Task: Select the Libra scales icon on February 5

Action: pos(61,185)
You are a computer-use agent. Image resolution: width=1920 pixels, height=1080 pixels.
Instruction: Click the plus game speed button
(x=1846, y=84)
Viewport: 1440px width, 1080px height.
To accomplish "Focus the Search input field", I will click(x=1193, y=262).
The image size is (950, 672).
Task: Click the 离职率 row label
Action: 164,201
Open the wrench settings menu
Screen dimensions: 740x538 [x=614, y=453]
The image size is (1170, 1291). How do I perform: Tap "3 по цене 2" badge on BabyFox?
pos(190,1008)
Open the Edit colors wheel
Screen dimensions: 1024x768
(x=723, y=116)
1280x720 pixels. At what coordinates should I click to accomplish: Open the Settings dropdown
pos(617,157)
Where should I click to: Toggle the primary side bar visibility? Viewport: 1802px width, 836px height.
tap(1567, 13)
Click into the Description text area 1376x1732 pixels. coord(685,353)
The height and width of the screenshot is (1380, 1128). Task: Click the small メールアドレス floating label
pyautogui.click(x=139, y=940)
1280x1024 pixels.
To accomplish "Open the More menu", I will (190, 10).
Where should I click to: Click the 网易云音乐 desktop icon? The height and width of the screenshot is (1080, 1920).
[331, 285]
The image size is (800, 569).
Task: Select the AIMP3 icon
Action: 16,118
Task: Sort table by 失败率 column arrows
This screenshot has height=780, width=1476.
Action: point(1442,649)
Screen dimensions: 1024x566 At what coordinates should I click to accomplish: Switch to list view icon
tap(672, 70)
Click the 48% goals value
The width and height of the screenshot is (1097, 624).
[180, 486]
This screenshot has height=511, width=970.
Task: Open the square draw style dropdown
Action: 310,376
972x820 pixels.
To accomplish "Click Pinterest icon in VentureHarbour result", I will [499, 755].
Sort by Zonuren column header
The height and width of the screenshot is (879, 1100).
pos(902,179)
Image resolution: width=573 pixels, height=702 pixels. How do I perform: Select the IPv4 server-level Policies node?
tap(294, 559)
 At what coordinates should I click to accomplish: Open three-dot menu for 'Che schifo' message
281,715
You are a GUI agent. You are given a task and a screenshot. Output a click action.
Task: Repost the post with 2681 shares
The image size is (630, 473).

### Short exercise
Express the records above as a JSON list of strings, with one string for each line and no entries for blank lines.

### Answer to this task
[
  "Task: Select the Libra scales icon on February 5",
  "Action: pos(61,185)",
  "You are a computer-use agent. Image resolution: width=1920 pixels, height=1080 pixels.",
  "Instruction: Click the plus game speed button",
  "(x=1846, y=84)",
  "Viewport: 1440px width, 1080px height.",
  "To accomplish \"Focus the Search input field\", I will click(x=1193, y=262).",
  "The image size is (950, 672).",
  "Task: Click the 离职率 row label",
  "Action: 164,201",
  "Open the wrench settings menu",
  "Screen dimensions: 740x538 [x=614, y=453]",
  "The image size is (1170, 1291). How do I perform: Tap \"3 по цене 2\" badge on BabyFox?",
  "pos(190,1008)",
  "Open the Edit colors wheel",
  "Screen dimensions: 1024x768",
  "(x=723, y=116)",
  "1280x720 pixels. At what coordinates should I click to accomplish: Open the Settings dropdown",
  "pos(617,157)",
  "Where should I click to: Toggle the primary side bar visibility? Viewport: 1802px width, 836px height.",
  "tap(1567, 13)",
  "Click into the Description text area 1376x1732 pixels. coord(685,353)",
  "The height and width of the screenshot is (1380, 1128). Task: Click the small メールアドレス floating label",
  "pyautogui.click(x=139, y=940)",
  "1280x1024 pixels.",
  "To accomplish \"Open the More menu\", I will (190, 10).",
  "Where should I click to: Click the 网易云音乐 desktop icon? The height and width of the screenshot is (1080, 1920).",
  "[331, 285]",
  "The image size is (800, 569).",
  "Task: Select the AIMP3 icon",
  "Action: 16,118",
  "Task: Sort table by 失败率 column arrows",
  "This screenshot has height=780, width=1476.",
  "Action: point(1442,649)",
  "Screen dimensions: 1024x566 At what coordinates should I click to accomplish: Switch to list view icon",
  "tap(672, 70)",
  "Click the 48% goals value",
  "The width and height of the screenshot is (1097, 624).",
  "[180, 486]",
  "This screenshot has height=511, width=970.",
  "Task: Open the square draw style dropdown",
  "Action: 310,376",
  "972x820 pixels.",
  "To accomplish \"Click Pinterest icon in VentureHarbour result\", I will [499, 755].",
  "Sort by Zonuren column header",
  "The height and width of the screenshot is (879, 1100).",
  "pos(902,179)",
  "Image resolution: width=573 pixels, height=702 pixels. How do I perform: Select the IPv4 server-level Policies node?",
  "tap(294, 559)",
  " At what coordinates should I click to accomplish: Open three-dot menu for 'Che schifo' message",
  "281,715",
  "You are a GUI agent. You are given a task and a screenshot. Output a click action.",
  "Task: Repost the post with 2681 shares",
  "The image size is (630, 473)."
]